## GOAL OF THE EXERCISE
The response must contain the complete data, printed exactly.
AVAILABLE DATA: Begin
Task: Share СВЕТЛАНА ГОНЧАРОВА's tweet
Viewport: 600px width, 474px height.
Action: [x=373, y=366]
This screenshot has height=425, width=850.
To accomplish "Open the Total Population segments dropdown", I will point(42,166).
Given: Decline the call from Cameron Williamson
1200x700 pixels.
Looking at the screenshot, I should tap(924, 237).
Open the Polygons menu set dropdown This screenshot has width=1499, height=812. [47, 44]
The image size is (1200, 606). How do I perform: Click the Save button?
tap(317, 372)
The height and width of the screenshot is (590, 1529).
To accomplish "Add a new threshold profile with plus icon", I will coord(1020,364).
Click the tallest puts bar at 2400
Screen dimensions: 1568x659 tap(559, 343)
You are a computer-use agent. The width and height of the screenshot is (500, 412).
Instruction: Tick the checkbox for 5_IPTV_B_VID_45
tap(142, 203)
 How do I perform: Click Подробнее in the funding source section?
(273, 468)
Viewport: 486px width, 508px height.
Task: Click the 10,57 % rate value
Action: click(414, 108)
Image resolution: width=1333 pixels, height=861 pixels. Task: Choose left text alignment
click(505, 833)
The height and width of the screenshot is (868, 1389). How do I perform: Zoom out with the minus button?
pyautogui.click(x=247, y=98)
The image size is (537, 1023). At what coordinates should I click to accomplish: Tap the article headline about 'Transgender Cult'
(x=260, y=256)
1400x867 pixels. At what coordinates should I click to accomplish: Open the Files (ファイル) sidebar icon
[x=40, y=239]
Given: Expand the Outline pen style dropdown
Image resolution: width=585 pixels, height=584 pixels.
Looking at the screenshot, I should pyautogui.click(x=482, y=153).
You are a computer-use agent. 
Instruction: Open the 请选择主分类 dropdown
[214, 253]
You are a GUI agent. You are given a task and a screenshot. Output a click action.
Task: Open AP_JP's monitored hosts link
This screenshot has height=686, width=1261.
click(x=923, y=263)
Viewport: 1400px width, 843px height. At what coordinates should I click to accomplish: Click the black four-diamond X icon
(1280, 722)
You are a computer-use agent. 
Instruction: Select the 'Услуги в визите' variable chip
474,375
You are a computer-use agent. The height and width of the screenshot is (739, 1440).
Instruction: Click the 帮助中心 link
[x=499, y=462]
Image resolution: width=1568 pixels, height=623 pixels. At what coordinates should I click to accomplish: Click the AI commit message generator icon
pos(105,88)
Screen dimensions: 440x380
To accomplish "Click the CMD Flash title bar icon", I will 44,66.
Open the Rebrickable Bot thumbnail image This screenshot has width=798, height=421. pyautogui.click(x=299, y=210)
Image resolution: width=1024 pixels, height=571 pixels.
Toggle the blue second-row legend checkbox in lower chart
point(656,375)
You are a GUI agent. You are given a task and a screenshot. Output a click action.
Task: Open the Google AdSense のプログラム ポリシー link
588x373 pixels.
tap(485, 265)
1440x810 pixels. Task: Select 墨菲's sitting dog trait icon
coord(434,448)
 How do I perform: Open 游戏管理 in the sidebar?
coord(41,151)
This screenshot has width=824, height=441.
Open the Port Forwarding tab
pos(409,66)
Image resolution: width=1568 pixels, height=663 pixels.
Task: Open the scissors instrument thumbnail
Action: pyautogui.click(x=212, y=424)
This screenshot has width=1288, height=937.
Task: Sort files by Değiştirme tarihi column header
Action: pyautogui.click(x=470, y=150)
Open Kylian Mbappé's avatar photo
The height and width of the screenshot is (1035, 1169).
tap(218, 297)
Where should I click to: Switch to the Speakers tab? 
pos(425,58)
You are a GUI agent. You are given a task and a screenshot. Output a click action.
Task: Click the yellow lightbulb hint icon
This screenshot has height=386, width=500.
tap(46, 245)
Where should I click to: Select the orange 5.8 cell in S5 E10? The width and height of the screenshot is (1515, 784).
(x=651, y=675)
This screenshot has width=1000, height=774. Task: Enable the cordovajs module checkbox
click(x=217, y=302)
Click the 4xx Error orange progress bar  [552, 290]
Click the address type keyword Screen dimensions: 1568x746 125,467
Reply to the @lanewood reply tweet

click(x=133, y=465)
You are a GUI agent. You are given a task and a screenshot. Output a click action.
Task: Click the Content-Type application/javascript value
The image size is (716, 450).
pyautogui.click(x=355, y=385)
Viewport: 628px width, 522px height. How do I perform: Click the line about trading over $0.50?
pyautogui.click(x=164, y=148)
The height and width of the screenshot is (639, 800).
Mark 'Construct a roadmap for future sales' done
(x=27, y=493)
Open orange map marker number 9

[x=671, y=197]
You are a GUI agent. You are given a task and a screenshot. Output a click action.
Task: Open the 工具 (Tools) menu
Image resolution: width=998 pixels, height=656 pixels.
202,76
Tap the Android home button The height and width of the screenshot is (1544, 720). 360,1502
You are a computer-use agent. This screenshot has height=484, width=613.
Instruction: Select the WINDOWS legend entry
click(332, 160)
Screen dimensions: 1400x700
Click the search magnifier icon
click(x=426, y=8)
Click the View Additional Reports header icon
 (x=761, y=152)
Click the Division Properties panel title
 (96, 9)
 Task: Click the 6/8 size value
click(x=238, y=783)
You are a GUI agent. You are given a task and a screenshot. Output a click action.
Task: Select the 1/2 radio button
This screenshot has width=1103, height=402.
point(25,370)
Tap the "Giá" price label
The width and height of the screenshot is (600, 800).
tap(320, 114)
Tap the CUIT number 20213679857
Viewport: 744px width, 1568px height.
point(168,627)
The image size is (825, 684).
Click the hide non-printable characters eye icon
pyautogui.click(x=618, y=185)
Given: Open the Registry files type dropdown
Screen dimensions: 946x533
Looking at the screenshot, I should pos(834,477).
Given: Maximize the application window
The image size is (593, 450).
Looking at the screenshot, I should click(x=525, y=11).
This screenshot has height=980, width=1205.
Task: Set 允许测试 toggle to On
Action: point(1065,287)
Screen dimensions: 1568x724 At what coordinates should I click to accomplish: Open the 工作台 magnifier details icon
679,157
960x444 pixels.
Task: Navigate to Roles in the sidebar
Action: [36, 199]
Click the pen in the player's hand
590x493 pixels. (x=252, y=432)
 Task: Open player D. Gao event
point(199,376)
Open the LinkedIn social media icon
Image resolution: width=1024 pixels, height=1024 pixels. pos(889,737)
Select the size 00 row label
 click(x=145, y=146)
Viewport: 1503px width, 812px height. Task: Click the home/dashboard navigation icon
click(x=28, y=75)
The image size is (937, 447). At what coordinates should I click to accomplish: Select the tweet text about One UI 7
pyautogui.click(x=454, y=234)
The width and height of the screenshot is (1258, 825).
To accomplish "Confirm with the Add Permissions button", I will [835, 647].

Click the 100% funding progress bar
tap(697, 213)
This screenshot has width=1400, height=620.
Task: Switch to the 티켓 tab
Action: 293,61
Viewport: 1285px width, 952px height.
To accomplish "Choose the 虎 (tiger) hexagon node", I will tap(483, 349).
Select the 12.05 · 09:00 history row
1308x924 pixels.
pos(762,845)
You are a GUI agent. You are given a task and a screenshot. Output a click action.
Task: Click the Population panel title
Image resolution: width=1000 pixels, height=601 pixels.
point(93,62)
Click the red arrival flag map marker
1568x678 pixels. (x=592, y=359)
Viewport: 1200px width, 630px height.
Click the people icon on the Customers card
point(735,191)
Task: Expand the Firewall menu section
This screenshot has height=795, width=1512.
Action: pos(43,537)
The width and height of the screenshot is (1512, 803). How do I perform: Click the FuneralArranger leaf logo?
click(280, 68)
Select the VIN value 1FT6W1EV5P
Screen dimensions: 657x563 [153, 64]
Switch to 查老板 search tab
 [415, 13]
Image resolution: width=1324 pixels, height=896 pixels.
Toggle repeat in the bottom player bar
AVAILABLE DATA: End
## YOUR SOLUTION
Task: Share СВЕТЛАНА ГОНЧАРОВА's tweet
Viewport: 600px width, 474px height.
Action: [x=373, y=366]
This screenshot has height=425, width=850.
To accomplish "Open the Total Population segments dropdown", I will point(42,166).
Given: Decline the call from Cameron Williamson
1200x700 pixels.
Looking at the screenshot, I should tap(924, 237).
Open the Polygons menu set dropdown This screenshot has width=1499, height=812. [47, 44]
The image size is (1200, 606). How do I perform: Click the Save button?
tap(317, 372)
The height and width of the screenshot is (590, 1529).
To accomplish "Add a new threshold profile with plus icon", I will coord(1020,364).
Click the tallest puts bar at 2400
Screen dimensions: 1568x659 tap(559, 343)
You are a computer-use agent. The width and height of the screenshot is (500, 412).
Instruction: Tick the checkbox for 5_IPTV_B_VID_45
tap(142, 203)
 How do I perform: Click Подробнее in the funding source section?
(273, 468)
Viewport: 486px width, 508px height.
Task: Click the 10,57 % rate value
Action: click(414, 108)
Image resolution: width=1333 pixels, height=861 pixels. Task: Choose left text alignment
click(505, 833)
The height and width of the screenshot is (868, 1389). How do I perform: Zoom out with the minus button?
pyautogui.click(x=247, y=98)
The image size is (537, 1023). At what coordinates should I click to accomplish: Tap the article headline about 'Transgender Cult'
(x=260, y=256)
1400x867 pixels. At what coordinates should I click to accomplish: Open the Files (ファイル) sidebar icon
[x=40, y=239]
Given: Expand the Outline pen style dropdown
Image resolution: width=585 pixels, height=584 pixels.
Looking at the screenshot, I should pyautogui.click(x=482, y=153).
You are a computer-use agent. 
Instruction: Open the 请选择主分类 dropdown
[214, 253]
You are a GUI agent. You are given a task and a screenshot. Output a click action.
Task: Open AP_JP's monitored hosts link
This screenshot has height=686, width=1261.
click(x=923, y=263)
Viewport: 1400px width, 843px height. At what coordinates should I click to accomplish: Click the black four-diamond X icon
(1280, 722)
You are a computer-use agent. 
Instruction: Select the 'Услуги в визите' variable chip
474,375
You are a computer-use agent. The height and width of the screenshot is (739, 1440).
Instruction: Click the 帮助中心 link
[x=499, y=462]
Image resolution: width=1568 pixels, height=623 pixels. At what coordinates should I click to accomplish: Click the AI commit message generator icon
pos(105,88)
Screen dimensions: 440x380
To accomplish "Click the CMD Flash title bar icon", I will 44,66.
Open the Rebrickable Bot thumbnail image This screenshot has width=798, height=421. pyautogui.click(x=299, y=210)
Image resolution: width=1024 pixels, height=571 pixels.
Toggle the blue second-row legend checkbox in lower chart
point(656,375)
You are a GUI agent. You are given a task and a screenshot. Output a click action.
Task: Open the Google AdSense のプログラム ポリシー link
588x373 pixels.
tap(485, 265)
1440x810 pixels. Task: Select 墨菲's sitting dog trait icon
coord(434,448)
 How do I perform: Open 游戏管理 in the sidebar?
coord(41,151)
This screenshot has width=824, height=441.
Open the Port Forwarding tab
pos(409,66)
Image resolution: width=1568 pixels, height=663 pixels.
Task: Open the scissors instrument thumbnail
Action: pyautogui.click(x=212, y=424)
This screenshot has width=1288, height=937.
Task: Sort files by Değiştirme tarihi column header
Action: pyautogui.click(x=470, y=150)
Open Kylian Mbappé's avatar photo
The height and width of the screenshot is (1035, 1169).
tap(218, 297)
Where should I click to: Switch to the Speakers tab? 
pos(425,58)
You are a GUI agent. You are given a task and a screenshot. Output a click action.
Task: Click the yellow lightbulb hint icon
This screenshot has height=386, width=500.
tap(46, 245)
Where should I click to: Select the orange 5.8 cell in S5 E10? The width and height of the screenshot is (1515, 784).
(x=651, y=675)
This screenshot has width=1000, height=774. Task: Enable the cordovajs module checkbox
click(x=217, y=302)
Click the 4xx Error orange progress bar  [552, 290]
Click the address type keyword Screen dimensions: 1568x746 125,467
Reply to the @lanewood reply tweet

click(x=133, y=465)
You are a GUI agent. You are given a task and a screenshot. Output a click action.
Task: Click the Content-Type application/javascript value
The image size is (716, 450).
pyautogui.click(x=355, y=385)
Viewport: 628px width, 522px height. How do I perform: Click the line about trading over $0.50?
pyautogui.click(x=164, y=148)
The height and width of the screenshot is (639, 800).
Mark 'Construct a roadmap for future sales' done
(x=27, y=493)
Open orange map marker number 9

[x=671, y=197]
You are a GUI agent. You are given a task and a screenshot. Output a click action.
Task: Open the 工具 (Tools) menu
Image resolution: width=998 pixels, height=656 pixels.
202,76
Tap the Android home button The height and width of the screenshot is (1544, 720). 360,1502
You are a computer-use agent. This screenshot has height=484, width=613.
Instruction: Select the WINDOWS legend entry
click(332, 160)
Screen dimensions: 1400x700
Click the search magnifier icon
click(x=426, y=8)
Click the View Additional Reports header icon
 (x=761, y=152)
Click the Division Properties panel title
 (96, 9)
 Task: Click the 6/8 size value
click(x=238, y=783)
You are a GUI agent. You are given a task and a screenshot. Output a click action.
Task: Select the 1/2 radio button
This screenshot has width=1103, height=402.
point(25,370)
Tap the "Giá" price label
The width and height of the screenshot is (600, 800).
tap(320, 114)
Tap the CUIT number 20213679857
Viewport: 744px width, 1568px height.
point(168,627)
The image size is (825, 684).
Click the hide non-printable characters eye icon
pyautogui.click(x=618, y=185)
Given: Open the Registry files type dropdown
Screen dimensions: 946x533
Looking at the screenshot, I should pos(834,477).
Given: Maximize the application window
The image size is (593, 450).
Looking at the screenshot, I should click(x=525, y=11).
This screenshot has height=980, width=1205.
Task: Set 允许测试 toggle to On
Action: point(1065,287)
Screen dimensions: 1568x724 At what coordinates should I click to accomplish: Open the 工作台 magnifier details icon
679,157
960x444 pixels.
Task: Navigate to Roles in the sidebar
Action: [36, 199]
Click the pen in the player's hand
590x493 pixels. (x=252, y=432)
 Task: Open player D. Gao event
point(199,376)
Open the LinkedIn social media icon
Image resolution: width=1024 pixels, height=1024 pixels. pos(889,737)
Select the size 00 row label
 click(x=145, y=146)
Viewport: 1503px width, 812px height. Task: Click the home/dashboard navigation icon
click(x=28, y=75)
The image size is (937, 447). At what coordinates should I click to accomplish: Select the tweet text about One UI 7
pyautogui.click(x=454, y=234)
The width and height of the screenshot is (1258, 825).
To accomplish "Confirm with the Add Permissions button", I will [835, 647].

Click the 100% funding progress bar
tap(697, 213)
This screenshot has width=1400, height=620.
Task: Switch to the 티켓 tab
Action: 293,61
Viewport: 1285px width, 952px height.
To accomplish "Choose the 虎 (tiger) hexagon node", I will tap(483, 349).
Select the 12.05 · 09:00 history row
1308x924 pixels.
pos(762,845)
You are a GUI agent. You are given a task and a screenshot. Output a click action.
Task: Click the Population panel title
Image resolution: width=1000 pixels, height=601 pixels.
point(93,62)
Click the red arrival flag map marker
1568x678 pixels. (x=592, y=359)
Viewport: 1200px width, 630px height.
Click the people icon on the Customers card
point(735,191)
Task: Expand the Firewall menu section
This screenshot has height=795, width=1512.
Action: pos(43,537)
The width and height of the screenshot is (1512, 803). How do I perform: Click the FuneralArranger leaf logo?
click(280, 68)
Select the VIN value 1FT6W1EV5P
Screen dimensions: 657x563 [153, 64]
Switch to 查老板 search tab
 [415, 13]
Image resolution: width=1324 pixels, height=896 pixels.
Toggle repeat in the bottom player bar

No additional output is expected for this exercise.